Artificial intelligence is here to stay. My favorite statement in all this AI hype is to remind that answers are only helpful if we have questions which needs an answer. AI is massively used in diagnostics and risk prediction. So, what is the utility of the improved diagnostics if we have no clue how to treat those newly diagnosed cases.
Gao et al. concluded in their systematic review:
The pooled sensitivity was 0.96 (95% CI 0.93–1.00), and the pooled specificity was 0.95 (95% CI 0.91–0.99). […] The results supported that the AI-based systems had good accuracy in diagnosing osteoporosis.
The application of AI-based systems in osteoporosis diagnosis needs to be further confirmed by more prospective studies in multi-centers including more random samples from complete patient types.
It is very nice that AI-based diagnosis of osteoporosis is accurate. But what is the question an AI-based diagnostics system would answer? If we can diagnose osteoporosis more accurately with AI, how should this translate to population level health. That is the most important aspect. Under-diagnosis is not a big issue in orthopaedics and in medicine in general. Sure in some aspects but not in the same scale we face issues with overdiagnosis.

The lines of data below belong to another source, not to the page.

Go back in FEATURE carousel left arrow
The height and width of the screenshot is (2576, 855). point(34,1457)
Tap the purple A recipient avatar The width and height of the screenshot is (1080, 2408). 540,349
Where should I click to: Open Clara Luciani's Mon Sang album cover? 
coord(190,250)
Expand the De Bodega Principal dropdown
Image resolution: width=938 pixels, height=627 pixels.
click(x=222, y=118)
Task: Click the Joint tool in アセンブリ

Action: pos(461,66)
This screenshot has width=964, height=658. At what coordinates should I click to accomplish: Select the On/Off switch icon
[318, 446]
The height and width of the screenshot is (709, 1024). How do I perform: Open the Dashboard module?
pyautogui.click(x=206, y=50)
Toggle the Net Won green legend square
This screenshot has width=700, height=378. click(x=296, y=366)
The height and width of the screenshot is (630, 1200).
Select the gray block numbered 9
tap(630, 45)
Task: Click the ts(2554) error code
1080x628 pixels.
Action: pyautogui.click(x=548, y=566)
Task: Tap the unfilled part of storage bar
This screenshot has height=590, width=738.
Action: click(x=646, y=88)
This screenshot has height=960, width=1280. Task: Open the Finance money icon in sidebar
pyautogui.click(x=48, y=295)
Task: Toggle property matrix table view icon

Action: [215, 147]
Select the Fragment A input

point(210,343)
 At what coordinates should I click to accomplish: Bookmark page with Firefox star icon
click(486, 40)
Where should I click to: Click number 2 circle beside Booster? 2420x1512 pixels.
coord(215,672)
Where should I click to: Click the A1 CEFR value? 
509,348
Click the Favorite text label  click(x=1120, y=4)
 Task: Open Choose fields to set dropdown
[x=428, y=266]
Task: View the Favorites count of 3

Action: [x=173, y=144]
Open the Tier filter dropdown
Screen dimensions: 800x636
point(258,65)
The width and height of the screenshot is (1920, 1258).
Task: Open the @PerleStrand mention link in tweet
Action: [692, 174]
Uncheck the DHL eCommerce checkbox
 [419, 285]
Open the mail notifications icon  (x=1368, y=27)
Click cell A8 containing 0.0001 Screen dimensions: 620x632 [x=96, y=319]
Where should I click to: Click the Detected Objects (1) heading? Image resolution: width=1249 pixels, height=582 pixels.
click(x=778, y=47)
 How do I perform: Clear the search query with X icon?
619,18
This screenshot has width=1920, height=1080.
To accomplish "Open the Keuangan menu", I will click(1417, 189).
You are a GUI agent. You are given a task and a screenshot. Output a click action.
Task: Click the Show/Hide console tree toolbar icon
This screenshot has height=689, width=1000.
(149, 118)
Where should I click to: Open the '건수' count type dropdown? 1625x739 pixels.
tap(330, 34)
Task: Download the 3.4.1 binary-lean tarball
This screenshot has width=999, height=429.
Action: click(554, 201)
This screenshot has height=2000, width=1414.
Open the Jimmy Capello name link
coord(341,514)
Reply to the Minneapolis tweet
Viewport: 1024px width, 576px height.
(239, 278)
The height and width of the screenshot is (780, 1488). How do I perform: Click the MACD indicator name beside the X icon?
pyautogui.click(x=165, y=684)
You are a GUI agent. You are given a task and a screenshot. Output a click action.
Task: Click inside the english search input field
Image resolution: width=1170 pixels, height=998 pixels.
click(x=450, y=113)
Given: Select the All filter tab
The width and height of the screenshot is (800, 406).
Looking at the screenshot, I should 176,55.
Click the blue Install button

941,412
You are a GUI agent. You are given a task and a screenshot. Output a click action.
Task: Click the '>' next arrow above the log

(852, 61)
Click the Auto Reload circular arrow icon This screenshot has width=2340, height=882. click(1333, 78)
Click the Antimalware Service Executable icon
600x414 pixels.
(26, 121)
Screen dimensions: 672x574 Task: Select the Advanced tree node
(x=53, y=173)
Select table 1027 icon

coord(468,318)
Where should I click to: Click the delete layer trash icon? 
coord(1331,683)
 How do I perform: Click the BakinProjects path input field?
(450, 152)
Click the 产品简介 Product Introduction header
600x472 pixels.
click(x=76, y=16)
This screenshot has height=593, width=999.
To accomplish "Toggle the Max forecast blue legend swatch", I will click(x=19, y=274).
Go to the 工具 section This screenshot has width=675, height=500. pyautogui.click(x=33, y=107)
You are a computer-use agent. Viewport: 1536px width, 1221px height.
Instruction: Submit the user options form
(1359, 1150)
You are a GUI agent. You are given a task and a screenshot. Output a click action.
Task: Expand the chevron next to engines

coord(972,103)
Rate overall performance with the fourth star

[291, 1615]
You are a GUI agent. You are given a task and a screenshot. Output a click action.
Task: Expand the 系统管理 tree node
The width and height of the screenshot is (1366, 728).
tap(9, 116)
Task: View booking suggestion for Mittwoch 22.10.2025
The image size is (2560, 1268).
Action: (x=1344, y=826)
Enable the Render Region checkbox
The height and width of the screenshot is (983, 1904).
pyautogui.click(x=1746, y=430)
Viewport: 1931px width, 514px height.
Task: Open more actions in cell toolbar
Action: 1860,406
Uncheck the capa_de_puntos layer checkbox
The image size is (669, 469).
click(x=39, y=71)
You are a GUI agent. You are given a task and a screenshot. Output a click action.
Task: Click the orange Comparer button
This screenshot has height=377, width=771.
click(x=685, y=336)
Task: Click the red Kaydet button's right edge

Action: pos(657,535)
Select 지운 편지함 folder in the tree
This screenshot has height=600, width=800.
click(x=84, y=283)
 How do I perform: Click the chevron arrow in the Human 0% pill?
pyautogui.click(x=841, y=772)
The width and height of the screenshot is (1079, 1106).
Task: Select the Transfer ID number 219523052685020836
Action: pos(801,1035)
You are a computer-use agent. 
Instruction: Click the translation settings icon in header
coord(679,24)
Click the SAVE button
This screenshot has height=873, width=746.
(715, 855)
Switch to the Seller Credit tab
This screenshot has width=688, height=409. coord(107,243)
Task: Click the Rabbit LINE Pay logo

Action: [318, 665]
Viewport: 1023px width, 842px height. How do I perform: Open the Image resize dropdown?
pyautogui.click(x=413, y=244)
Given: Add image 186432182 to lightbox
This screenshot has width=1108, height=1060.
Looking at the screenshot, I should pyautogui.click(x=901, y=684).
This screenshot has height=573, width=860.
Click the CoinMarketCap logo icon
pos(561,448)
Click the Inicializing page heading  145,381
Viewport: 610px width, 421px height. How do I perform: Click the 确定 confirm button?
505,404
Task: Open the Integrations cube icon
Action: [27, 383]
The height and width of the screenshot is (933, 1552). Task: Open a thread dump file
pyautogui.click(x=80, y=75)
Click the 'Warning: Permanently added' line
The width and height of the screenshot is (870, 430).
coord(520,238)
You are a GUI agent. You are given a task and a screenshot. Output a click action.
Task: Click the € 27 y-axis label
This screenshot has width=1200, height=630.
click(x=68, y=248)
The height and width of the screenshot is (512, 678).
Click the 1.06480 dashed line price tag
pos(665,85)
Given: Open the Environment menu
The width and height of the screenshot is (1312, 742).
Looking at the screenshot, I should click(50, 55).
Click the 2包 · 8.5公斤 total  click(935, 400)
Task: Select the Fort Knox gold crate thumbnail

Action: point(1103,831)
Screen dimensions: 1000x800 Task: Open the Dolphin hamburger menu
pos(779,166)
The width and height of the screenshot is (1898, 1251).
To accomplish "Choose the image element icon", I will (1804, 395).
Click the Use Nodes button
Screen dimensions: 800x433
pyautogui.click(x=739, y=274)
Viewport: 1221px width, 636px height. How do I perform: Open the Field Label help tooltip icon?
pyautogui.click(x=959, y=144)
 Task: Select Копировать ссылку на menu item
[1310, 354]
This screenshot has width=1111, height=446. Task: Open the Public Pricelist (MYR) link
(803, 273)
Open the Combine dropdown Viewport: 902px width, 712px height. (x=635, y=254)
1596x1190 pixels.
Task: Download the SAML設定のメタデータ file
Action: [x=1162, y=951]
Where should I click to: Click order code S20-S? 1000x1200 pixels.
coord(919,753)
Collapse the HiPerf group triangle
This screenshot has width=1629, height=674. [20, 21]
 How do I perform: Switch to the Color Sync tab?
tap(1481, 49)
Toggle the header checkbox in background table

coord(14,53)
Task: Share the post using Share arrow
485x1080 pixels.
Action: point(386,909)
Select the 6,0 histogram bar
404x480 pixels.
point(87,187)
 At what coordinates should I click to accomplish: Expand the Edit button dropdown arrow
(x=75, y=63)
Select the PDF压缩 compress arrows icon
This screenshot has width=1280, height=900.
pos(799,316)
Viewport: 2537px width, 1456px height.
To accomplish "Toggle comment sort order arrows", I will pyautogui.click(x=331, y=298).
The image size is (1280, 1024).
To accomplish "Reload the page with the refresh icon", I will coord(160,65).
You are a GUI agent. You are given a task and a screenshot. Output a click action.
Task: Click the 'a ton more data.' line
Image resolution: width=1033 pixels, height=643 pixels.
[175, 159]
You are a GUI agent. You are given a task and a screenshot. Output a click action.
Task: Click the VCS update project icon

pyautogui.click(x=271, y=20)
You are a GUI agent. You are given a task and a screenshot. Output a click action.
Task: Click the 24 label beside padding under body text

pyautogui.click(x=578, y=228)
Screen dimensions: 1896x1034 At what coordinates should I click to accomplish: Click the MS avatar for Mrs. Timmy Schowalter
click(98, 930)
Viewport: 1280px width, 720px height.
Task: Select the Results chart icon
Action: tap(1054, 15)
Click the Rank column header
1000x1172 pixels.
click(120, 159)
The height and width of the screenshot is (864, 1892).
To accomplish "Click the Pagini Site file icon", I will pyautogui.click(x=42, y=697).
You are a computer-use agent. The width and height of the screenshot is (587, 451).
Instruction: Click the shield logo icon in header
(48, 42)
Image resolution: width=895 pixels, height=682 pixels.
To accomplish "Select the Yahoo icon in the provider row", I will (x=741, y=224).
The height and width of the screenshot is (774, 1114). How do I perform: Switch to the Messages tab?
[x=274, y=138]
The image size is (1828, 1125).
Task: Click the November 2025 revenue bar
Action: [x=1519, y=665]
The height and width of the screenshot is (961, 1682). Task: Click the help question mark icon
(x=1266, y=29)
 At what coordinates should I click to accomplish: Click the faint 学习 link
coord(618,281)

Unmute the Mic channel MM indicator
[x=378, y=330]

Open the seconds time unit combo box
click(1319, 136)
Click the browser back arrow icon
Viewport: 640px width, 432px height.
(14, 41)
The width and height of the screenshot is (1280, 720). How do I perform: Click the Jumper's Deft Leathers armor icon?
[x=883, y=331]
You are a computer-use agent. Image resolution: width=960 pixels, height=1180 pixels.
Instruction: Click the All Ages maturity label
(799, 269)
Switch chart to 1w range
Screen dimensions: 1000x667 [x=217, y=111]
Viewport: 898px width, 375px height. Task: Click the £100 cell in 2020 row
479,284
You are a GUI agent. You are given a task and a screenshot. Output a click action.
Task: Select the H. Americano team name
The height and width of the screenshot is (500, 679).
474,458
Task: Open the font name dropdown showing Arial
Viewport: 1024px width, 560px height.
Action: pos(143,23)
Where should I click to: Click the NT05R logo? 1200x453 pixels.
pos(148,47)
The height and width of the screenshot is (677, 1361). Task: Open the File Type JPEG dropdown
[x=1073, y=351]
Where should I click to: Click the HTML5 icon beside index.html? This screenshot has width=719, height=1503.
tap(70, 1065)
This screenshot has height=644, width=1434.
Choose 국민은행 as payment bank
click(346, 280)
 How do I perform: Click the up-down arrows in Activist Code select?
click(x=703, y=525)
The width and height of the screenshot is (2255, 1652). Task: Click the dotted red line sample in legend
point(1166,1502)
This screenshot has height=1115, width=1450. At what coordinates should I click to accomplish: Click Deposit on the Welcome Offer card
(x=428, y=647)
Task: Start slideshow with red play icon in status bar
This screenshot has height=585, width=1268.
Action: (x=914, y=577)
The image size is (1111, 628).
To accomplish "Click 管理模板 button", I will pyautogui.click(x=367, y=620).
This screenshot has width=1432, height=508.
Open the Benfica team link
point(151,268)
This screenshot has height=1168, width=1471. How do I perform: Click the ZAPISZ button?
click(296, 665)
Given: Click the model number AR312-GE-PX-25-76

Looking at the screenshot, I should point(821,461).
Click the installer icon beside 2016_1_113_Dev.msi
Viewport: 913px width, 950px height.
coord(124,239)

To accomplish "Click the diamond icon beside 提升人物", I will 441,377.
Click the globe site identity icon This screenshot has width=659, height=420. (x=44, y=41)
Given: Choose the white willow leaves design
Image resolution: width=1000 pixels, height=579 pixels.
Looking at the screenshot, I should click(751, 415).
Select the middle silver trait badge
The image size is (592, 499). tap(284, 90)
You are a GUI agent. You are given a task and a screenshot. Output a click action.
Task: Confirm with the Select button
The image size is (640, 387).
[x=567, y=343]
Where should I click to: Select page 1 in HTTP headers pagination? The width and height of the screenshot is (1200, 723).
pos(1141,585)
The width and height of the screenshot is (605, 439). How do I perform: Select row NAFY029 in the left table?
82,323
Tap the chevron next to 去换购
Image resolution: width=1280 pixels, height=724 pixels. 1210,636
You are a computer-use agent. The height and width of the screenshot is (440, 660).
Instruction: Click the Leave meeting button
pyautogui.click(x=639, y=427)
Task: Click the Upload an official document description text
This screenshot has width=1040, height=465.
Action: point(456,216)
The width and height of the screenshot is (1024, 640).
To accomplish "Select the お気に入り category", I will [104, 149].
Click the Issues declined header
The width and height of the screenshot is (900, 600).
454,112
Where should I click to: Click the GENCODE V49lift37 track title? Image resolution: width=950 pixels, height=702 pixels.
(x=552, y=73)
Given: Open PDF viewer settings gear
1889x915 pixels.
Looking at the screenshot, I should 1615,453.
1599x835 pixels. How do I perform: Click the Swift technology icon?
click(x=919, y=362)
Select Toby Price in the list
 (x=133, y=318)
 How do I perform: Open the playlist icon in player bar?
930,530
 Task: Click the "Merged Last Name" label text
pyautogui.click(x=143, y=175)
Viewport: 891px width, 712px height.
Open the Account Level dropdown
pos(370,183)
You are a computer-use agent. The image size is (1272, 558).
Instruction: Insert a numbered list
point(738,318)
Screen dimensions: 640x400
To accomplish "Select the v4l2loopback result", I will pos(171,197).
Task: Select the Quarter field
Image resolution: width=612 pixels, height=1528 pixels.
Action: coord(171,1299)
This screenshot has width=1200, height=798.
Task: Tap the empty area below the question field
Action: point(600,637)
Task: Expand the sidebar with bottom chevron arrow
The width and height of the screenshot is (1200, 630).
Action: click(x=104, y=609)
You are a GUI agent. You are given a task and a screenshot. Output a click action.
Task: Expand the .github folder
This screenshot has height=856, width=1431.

There is a very big controversy regarding screening and pharmacological treatment of osteoporosis. Highly recommended readings about this topic include Overdiagnosis of bone fragility in the quest to prevent hip fracture and The true cost of pharmacological disease prevention. So it is relevant to ask: with such a controversy in the treatment of osteoporosis, what is the added benefit AI-based diagnostics have to offer? Are we just entering an era of unprecedented overdiagnosis and overtreatment?